The other method, and the one I’m going to illustrate in this tutorial is similar to the above method except we don’t cache the content of the site, rather we hash it and compare the pages hash to another hash to see if there has been any changes in the site. This method works perfectly for what I need it for because I don’t need to specifically know what the changes were just that there has been changes made. Basically I need to be alerted when the page changes but I don’t need to know the specific changes in the page.
So lets get this tutorial started! First off, what we are basically going to do is grab the page
that we are monitoring and hash it using md5, then we will compare that hash to a set hash of the page from the state we are comparing it to. That way even if one letter or character was changed the hash would be different and therefore would show us that a change has been made. It is really more simple than it sounds
Step 1
Since we are going to need a preset hash for our script to compare periodic hashes to we are going to make a script that will give us a preliminary hash of the page.
<?php
$url = “URL OF THE PAGE YOU’RE MONITORING”;
$page = file_get_contents($url);
echo md5($page);
?>
Now, save that script and execute it, it will give you the md5 hash that you need to insert into this next script in order for it to function properly.
Step 2
Now that we have the md5 hash that we need, plug it into the following script.
<?php
$url = “URL OF PAGE YOU’RE MONITORING”;
$page = file_get_contents($url);
//HASH YOU GOT FROM THE PREVIOUS SCRIPT (STEP1)
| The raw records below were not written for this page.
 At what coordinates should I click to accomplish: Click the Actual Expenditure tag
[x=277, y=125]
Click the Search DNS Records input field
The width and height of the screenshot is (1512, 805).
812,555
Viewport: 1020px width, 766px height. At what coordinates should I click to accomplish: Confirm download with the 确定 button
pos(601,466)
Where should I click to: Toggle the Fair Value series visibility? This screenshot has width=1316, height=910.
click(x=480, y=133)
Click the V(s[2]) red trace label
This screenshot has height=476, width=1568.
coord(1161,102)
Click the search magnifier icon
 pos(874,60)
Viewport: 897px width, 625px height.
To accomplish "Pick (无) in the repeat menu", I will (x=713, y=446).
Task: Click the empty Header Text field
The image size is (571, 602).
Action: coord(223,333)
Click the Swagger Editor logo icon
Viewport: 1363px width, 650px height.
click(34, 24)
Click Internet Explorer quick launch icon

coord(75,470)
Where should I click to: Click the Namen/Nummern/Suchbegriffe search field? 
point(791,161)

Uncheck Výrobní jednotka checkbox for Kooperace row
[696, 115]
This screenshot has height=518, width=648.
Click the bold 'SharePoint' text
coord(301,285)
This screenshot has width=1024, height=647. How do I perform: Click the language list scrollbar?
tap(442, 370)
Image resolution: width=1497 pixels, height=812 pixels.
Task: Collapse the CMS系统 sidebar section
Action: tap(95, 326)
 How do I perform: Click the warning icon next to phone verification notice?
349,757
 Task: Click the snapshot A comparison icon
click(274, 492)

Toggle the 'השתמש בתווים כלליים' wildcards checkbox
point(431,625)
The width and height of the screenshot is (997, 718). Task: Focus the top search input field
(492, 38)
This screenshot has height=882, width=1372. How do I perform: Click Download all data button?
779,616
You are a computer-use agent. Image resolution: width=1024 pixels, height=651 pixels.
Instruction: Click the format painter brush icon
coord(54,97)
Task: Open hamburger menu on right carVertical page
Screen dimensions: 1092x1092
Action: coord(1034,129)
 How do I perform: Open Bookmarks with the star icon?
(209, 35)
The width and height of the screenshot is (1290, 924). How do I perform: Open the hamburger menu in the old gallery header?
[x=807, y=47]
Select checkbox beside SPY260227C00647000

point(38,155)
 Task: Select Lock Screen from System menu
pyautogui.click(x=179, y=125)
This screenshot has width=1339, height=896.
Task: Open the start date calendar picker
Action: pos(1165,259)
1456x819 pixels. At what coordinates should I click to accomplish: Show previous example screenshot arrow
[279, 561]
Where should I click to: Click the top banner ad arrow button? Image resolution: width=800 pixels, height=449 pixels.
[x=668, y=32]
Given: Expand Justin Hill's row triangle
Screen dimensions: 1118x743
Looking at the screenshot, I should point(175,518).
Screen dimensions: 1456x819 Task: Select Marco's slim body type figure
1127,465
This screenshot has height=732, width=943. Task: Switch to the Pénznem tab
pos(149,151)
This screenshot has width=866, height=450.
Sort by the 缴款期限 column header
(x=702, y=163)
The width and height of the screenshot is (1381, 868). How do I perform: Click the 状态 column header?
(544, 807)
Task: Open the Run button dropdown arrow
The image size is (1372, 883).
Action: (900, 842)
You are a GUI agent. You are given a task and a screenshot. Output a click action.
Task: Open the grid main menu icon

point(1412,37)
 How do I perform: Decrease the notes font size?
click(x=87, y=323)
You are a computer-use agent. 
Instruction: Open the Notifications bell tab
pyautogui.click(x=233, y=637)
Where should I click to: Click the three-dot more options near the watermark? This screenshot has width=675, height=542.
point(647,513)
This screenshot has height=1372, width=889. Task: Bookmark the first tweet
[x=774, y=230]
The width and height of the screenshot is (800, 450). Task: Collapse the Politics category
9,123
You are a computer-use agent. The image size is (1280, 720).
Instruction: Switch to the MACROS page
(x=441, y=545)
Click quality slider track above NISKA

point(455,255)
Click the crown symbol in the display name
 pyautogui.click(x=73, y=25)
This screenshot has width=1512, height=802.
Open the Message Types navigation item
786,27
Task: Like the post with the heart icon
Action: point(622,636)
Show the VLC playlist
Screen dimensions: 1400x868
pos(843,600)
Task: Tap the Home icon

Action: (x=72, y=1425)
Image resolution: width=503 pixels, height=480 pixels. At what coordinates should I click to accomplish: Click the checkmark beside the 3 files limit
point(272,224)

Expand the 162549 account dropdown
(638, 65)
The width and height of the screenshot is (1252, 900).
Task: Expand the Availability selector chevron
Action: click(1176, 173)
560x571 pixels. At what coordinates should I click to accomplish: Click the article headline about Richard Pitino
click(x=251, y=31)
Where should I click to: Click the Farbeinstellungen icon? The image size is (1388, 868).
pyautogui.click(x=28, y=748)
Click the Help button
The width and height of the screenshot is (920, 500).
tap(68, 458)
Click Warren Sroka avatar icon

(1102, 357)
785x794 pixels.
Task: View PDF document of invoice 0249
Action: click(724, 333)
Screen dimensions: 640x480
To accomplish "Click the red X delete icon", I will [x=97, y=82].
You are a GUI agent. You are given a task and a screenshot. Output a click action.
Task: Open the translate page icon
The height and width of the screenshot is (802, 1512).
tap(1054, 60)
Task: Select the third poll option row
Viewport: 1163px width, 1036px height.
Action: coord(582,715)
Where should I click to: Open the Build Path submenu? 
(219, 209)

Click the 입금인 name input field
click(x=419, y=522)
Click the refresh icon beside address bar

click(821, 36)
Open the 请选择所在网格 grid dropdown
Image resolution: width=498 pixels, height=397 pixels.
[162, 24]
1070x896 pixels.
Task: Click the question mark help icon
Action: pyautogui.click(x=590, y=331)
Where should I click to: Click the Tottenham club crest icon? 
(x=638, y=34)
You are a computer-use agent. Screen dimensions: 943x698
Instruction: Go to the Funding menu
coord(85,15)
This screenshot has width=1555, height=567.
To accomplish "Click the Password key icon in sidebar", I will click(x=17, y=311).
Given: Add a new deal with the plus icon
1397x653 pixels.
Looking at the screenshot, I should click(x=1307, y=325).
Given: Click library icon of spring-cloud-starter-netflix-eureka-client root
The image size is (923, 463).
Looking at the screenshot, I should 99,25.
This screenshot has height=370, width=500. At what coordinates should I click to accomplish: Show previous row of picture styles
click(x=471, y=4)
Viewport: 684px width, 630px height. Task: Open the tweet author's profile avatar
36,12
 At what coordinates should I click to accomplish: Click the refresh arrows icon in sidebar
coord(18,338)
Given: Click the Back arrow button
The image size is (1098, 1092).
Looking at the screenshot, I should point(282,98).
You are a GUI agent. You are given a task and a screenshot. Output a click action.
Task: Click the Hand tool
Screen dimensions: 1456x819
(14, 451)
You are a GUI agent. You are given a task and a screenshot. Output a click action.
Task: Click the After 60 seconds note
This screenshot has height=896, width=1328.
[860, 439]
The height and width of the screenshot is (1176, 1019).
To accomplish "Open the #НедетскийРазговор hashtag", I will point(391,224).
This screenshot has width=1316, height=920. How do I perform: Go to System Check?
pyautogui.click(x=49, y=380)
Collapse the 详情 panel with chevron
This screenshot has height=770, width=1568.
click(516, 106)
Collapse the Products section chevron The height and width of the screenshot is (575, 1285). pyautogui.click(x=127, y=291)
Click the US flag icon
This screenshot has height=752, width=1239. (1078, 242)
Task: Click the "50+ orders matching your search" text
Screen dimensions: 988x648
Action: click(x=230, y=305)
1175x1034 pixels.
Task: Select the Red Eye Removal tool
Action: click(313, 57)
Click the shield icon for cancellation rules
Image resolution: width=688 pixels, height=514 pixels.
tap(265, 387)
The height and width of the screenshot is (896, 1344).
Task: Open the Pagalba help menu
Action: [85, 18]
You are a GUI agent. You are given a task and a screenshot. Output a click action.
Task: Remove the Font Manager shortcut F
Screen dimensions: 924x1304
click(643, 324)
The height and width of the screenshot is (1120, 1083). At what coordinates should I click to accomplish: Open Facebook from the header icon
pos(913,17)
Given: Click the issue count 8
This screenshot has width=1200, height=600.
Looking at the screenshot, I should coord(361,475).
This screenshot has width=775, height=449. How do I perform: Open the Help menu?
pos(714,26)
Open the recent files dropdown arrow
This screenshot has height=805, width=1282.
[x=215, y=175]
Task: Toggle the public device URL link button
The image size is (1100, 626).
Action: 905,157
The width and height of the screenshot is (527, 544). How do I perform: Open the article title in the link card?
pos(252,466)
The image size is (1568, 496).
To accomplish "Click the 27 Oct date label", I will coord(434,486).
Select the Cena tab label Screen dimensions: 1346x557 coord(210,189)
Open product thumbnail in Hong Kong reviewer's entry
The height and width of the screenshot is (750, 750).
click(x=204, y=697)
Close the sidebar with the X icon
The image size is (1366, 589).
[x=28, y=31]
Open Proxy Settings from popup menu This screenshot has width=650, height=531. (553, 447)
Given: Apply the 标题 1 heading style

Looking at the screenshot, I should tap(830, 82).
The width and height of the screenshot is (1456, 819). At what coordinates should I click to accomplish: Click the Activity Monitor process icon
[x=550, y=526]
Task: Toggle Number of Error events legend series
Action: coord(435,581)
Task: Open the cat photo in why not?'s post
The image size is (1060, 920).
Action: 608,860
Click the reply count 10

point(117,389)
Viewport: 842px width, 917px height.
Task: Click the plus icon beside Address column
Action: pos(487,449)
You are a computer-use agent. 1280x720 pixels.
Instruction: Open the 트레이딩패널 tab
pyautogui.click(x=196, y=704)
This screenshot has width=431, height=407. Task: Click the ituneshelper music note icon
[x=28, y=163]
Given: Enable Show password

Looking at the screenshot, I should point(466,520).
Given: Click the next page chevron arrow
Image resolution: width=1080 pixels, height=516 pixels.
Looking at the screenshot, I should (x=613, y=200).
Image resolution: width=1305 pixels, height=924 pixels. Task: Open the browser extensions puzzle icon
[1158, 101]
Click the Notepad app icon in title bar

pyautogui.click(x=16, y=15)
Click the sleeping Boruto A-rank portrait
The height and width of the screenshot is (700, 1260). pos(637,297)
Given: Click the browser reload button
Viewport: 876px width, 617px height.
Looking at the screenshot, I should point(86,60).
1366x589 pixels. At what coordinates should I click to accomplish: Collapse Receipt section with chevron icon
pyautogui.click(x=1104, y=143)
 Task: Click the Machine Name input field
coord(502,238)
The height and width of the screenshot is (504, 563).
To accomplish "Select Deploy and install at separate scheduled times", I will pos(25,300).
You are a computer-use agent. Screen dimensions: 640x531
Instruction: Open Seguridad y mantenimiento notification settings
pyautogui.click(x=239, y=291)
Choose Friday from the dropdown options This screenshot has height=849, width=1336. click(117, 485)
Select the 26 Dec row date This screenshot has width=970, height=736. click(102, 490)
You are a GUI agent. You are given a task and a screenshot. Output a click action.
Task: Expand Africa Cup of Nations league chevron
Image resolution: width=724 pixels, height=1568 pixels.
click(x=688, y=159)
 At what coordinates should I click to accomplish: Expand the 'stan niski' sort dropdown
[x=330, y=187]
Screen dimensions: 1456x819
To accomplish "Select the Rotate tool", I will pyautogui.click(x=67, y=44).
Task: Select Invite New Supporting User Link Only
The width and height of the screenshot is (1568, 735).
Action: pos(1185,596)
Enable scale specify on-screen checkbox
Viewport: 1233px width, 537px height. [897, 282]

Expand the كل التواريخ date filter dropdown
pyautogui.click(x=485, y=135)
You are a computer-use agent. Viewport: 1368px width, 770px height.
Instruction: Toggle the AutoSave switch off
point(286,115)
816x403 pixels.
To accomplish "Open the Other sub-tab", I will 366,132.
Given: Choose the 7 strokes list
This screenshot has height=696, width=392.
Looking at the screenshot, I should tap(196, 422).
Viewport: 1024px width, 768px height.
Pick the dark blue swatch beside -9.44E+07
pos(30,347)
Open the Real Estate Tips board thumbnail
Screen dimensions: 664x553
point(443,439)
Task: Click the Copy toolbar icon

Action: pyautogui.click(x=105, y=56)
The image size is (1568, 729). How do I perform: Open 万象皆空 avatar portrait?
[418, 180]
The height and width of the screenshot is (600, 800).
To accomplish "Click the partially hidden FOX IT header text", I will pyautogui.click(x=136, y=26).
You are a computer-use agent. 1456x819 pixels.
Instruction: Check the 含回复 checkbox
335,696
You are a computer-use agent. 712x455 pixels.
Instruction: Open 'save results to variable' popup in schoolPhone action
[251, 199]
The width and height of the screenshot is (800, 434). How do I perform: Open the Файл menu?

$md5_orig = “d41d8cd98f00b204e9800998ecf8427e”;$md5 = md5($page);
if ($md5 == $md5_orig) {
echo “Page content has NOT changed yet…”;
}
elseif ($md5 != $md5_orig) {
echo “Page content HAS changed, go check it out!”;
}?>
This script will basically go out and grab the page content, compare it to a hash of the old content and if it’s changed, it will tell you to go see the changes, otherwise it will tell you there has been no changes in the page.
I understand that this is a fairly simple and primitive approach to the problem, but hey, it works! Now, all you have to do is change the values where it is marked and save the script to your server and you’re good to go! This script will check the page everytime you load the script, an alternative to this is to setup a cron job to run the script and have it save the results to a file or email them to you, this is far more convenient and I highly recommend it!
Well, this pretty much concludes this tutorial, go try it out and leave a comment with your experience or any questions you have and I’ll try to address them ![]()
Great idea but it still doesnt replace RSS or Atom. I using just parse the page with preg_replace its more useful because i can actually see the content.
It’s a nice way to know if the page has changed but no so effecient comparad to RSS or Atom. Thanks for sharing it
The solution here was not meant to be as efficient as RSS or Atom, that’s why RSS and Atom was created
The script was created as a solution for sites that don’t have RSS or Atom feeds. I created it originally to track a page on GoDaddy for changes so I would know when they updated it. Since it is a static page and isn’t in the mainstream RSS feeds.
@Robkid - I also have used preg_match() in conjunction with this script so I could display the content that was changed in the update, I may post that script here in the next couple days
Finally. I love this explanation. I’ve been looking for something like this.. Thanks.